EUの化学物質関連規則を統合するREACH規則について紹介
ゴムマスターバッチはゴム原料に配合剤を添加した調剤ですので、個々の物質については、REACHに関する対応状況を整理することが必要と考えます。
まず、EUから輸入しているゴム原料については、EUへの再輸出になりますので、すでに登録していれば新たな登録義務はありません。したがって、ゴム原料の購入に当たっては、その構成成分(モノマー等)の登録情報を入手し、その情報を添えて輸出手続をとることが必要と考えます。今回の場合は貴社の工場へ輸出するので、使用するゴム原料の購入先やスペック等の企業秘密が外部へ流出する恐れはないと考えますので、これらの情報を揃えることで、無用のトラブルを防げると考えます。
ただし、注意しなければならないことは、ゴム原料の購入先が複数社にまたがっている場合です。その場合、EUの各メーカーはそれぞれ登録に必要な規模(1t/年)を生産していない、もしくは登録していない可能性も考えられます。その場合は貴社で登録する必要があります。
なお、ポリマー中のモノマーやEUへの再輸入物質については、そのサプライチェーンで登録されていれば、登録が免除されていますが、登録には「予備登録」は含まれないという法的解釈の結論が出されています。これに対しては一部の国から法執行のプライオリティーを低くするように求められており、各加盟国では法執行について検討しているようです1)。
現時点では、厳密な法執行についての明確な情報を入手できていません。予備登録だけの場合、厳密に法執行されますと、登録済みのゴム原料を購入するか、あるいはこれまでの輸出量が1t未満の場合は、予備登録書類の提出が必要になるケースも考えられます。上述の通り、法施行のプライオリティーを低くされる場合は、少なくとも購入先からは予備登録していることを示す確かな書類を入手して、マスターバッチの輸出に際しては、予備登録済みの証拠として提出できるようにすることが必要と考えます。

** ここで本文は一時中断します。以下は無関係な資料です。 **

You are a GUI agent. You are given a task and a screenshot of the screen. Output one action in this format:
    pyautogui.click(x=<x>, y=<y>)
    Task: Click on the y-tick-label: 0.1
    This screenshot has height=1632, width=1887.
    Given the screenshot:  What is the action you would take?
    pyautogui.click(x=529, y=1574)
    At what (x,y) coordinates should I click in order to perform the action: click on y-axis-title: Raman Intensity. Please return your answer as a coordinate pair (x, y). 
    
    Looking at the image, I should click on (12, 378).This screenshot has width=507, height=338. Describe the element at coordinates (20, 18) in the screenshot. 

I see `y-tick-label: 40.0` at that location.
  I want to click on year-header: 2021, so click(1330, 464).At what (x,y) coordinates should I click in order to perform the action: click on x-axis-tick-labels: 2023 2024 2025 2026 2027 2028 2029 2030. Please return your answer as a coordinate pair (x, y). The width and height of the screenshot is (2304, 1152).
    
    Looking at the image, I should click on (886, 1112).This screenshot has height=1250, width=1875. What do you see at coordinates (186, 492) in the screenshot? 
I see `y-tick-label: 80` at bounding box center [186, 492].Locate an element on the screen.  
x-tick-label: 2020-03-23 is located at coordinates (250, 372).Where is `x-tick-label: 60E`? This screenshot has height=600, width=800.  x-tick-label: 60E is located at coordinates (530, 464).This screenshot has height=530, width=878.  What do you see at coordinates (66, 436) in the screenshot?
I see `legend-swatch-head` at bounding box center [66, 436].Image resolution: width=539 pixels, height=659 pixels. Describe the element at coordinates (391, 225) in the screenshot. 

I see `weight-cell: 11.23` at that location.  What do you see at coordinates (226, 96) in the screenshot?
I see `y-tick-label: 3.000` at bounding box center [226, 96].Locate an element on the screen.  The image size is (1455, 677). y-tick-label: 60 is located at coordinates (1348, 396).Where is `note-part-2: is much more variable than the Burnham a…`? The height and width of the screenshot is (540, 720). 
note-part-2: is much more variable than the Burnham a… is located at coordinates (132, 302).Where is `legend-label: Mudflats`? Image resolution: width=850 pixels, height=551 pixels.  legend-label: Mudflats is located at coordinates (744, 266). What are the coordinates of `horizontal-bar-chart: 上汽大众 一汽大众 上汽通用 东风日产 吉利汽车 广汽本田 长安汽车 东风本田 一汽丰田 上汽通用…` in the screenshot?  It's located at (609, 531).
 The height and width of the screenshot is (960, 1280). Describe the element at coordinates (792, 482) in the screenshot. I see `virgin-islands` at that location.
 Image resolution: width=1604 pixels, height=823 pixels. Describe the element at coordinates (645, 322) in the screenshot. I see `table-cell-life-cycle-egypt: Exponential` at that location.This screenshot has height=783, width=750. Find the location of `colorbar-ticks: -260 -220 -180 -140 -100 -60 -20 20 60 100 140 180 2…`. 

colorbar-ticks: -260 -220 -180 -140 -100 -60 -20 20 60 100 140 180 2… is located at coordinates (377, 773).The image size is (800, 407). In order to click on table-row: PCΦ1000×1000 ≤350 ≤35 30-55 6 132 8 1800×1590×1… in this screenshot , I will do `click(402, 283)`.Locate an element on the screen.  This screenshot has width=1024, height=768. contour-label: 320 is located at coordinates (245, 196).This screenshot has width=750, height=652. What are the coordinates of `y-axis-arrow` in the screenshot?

配合剤については、すでにREACH対応済みのようですので、供給者よりREACH対応の書類を入手し、ゴムマスターバッチの輸出書類に添付することが必要と考えます。
次にゴムマスターバッチは調剤ですので、情報提供の義務があります。
配合成分物質の危険有害性により、REACH規則第31条のSDSの提供か、SDSの提供が必要でない場合には、第32条の配合剤の認可対象、制限、あるいはリスク管理をする上での情報の提供が必要になります。
Q12にポリマーの輸出、2009年4月24日付けコラムに調剤の製造業者に要求される拡張SDSに関する情報が記されておりますので、合わせてご参照ください。